The chances are that if you are over 20, you will never have heard of it.
But if you are a teenager in the habit of hanging around causing trouble, it could well have sent you and your mates packing.
The Mosquito, which emits a sound that can be heard only by the young, has been quietly clearing shopping precincts around Britain for the past two years.
Yesterday, however, the Children’s Commissioner for England provoked a furious backlash after demanding that the device should be banned – because it is an infringement of yobs’ human rights.
Professor Sir Al Aynsley-Green claimed the device was “demonising” young people, while civil liberty campaigners claimed it breached laws safeguarding the right of free assembly.
Some 3,500 of the £600 devices have been installed by businesses and councils blighted by gangs of intimidating “hoodies”.
A speaker emits an irritating but harmless high-pitched ringing sound at a frequency which is audible to children and teenagers, but which most people lose the ability to hear in their early 20s due to the normal process of age-related hearing loss known as presbycusis.
Teenagers are typically driven away within a few minutes, while adults are blissfully unaware of the sound.
Dogs, for some reason, show no signs of distress.

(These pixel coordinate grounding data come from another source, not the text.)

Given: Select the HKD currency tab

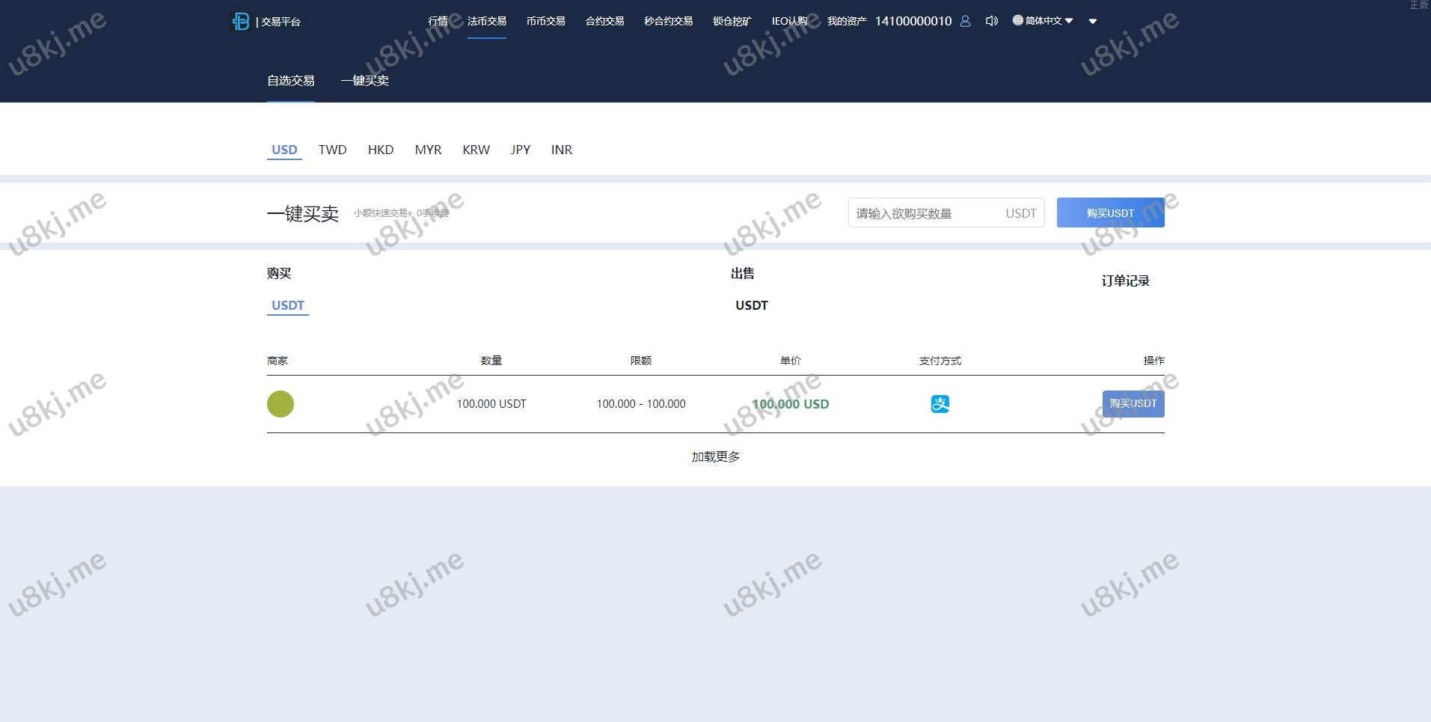Looking at the screenshot, I should pyautogui.click(x=380, y=150).
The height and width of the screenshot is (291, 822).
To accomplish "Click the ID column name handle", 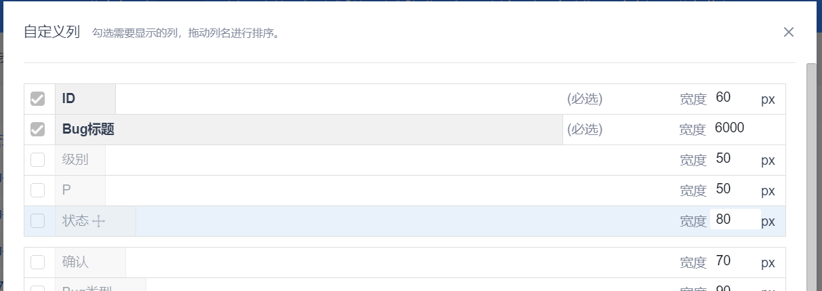I will coord(85,99).
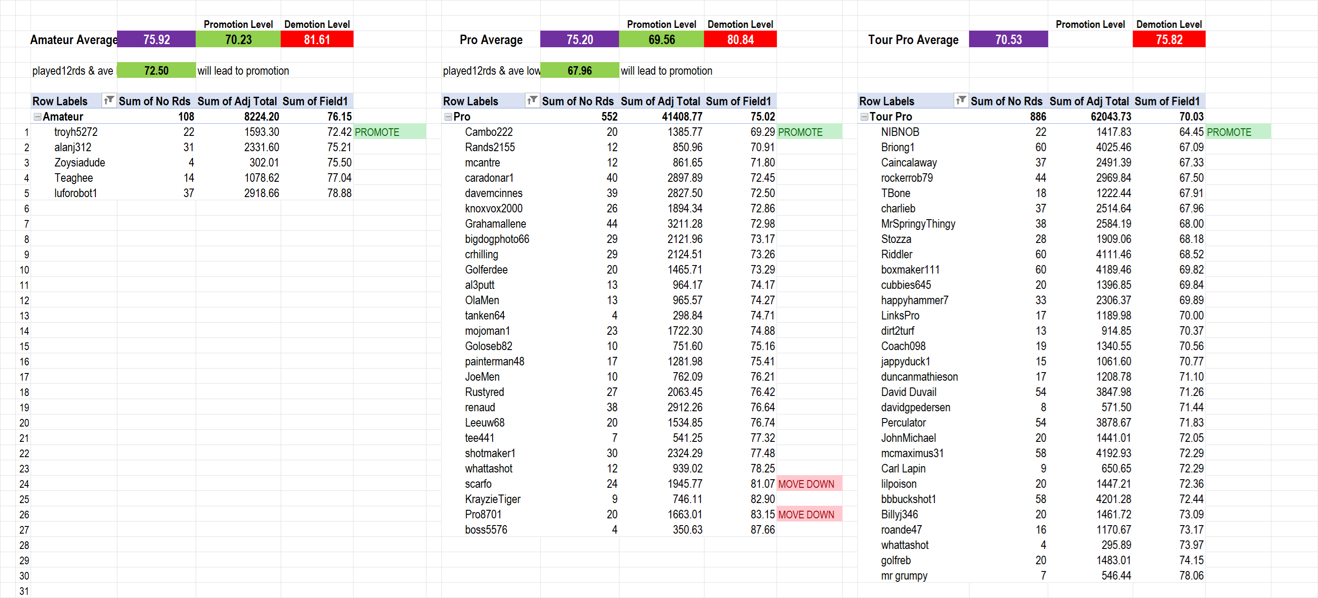The height and width of the screenshot is (598, 1318).
Task: Select the Cambo222 row label
Action: (489, 132)
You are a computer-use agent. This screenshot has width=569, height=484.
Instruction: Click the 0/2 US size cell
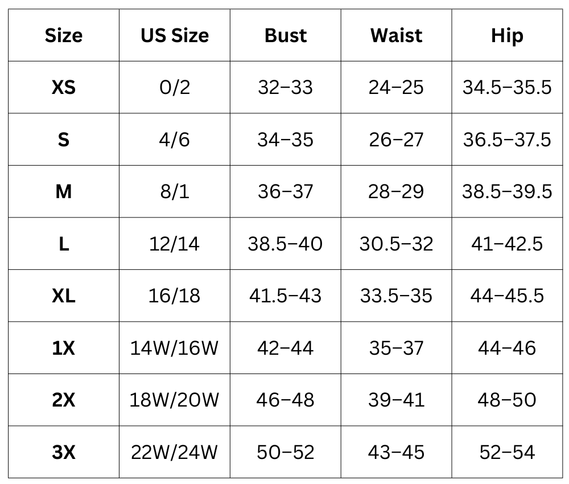click(x=175, y=88)
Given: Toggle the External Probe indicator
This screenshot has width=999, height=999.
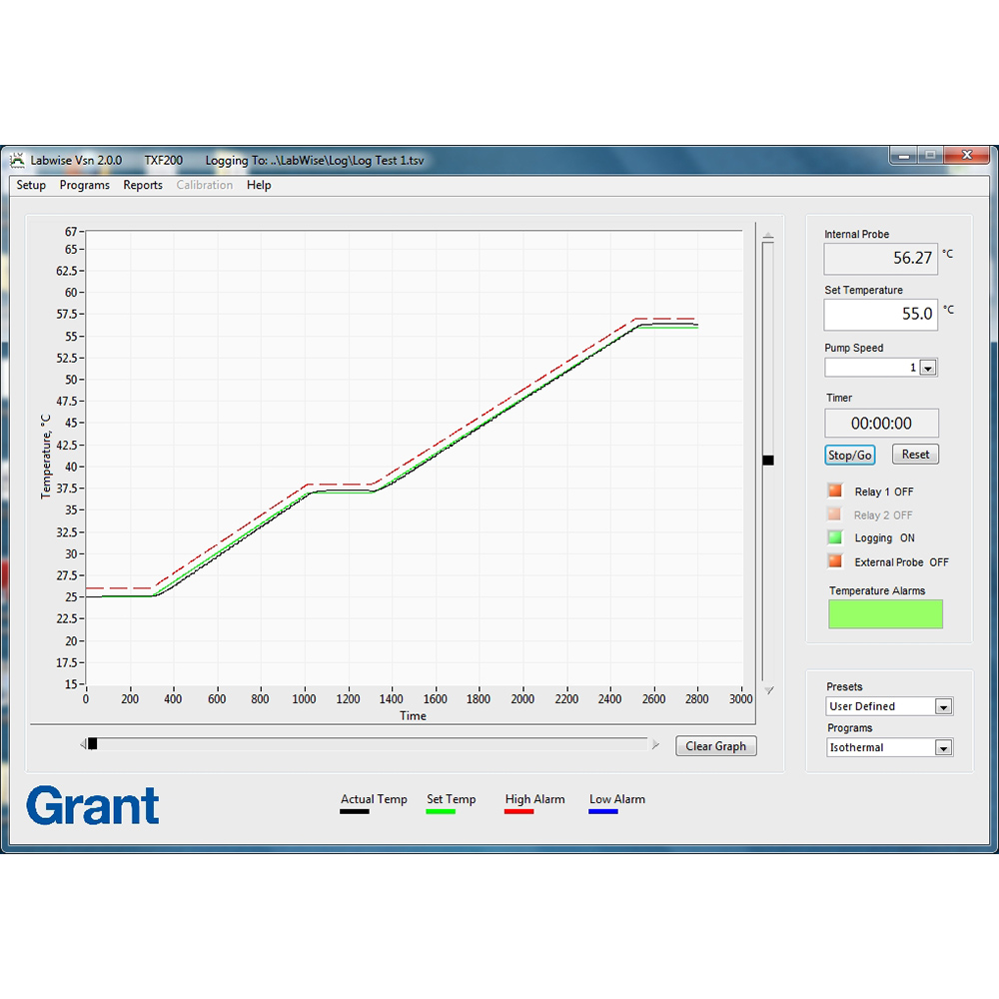Looking at the screenshot, I should pos(835,561).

But the Children’s Tsar is unimpressed. He said: “These devices are indiscriminate and target all young people, including babies, regardless of whether they are behaving or misbehaving.”
The technology symbolised the “malaise at the heart of our society”, he said, promoting “fear and hatred” of young people and “creating a dangerous and widening divide between the young and the old”.
Shami Chakrabarti, of the human rights group Liberty, called for the Government to ban the technology, saying: “These untested, unregulated devices are at best a dog whistle and at worst a sonic weapon directed against young people.”
But Tory MP Philip Davies said: “The good professor needs to come down from his ivory tower and see what it’s like living in the real world.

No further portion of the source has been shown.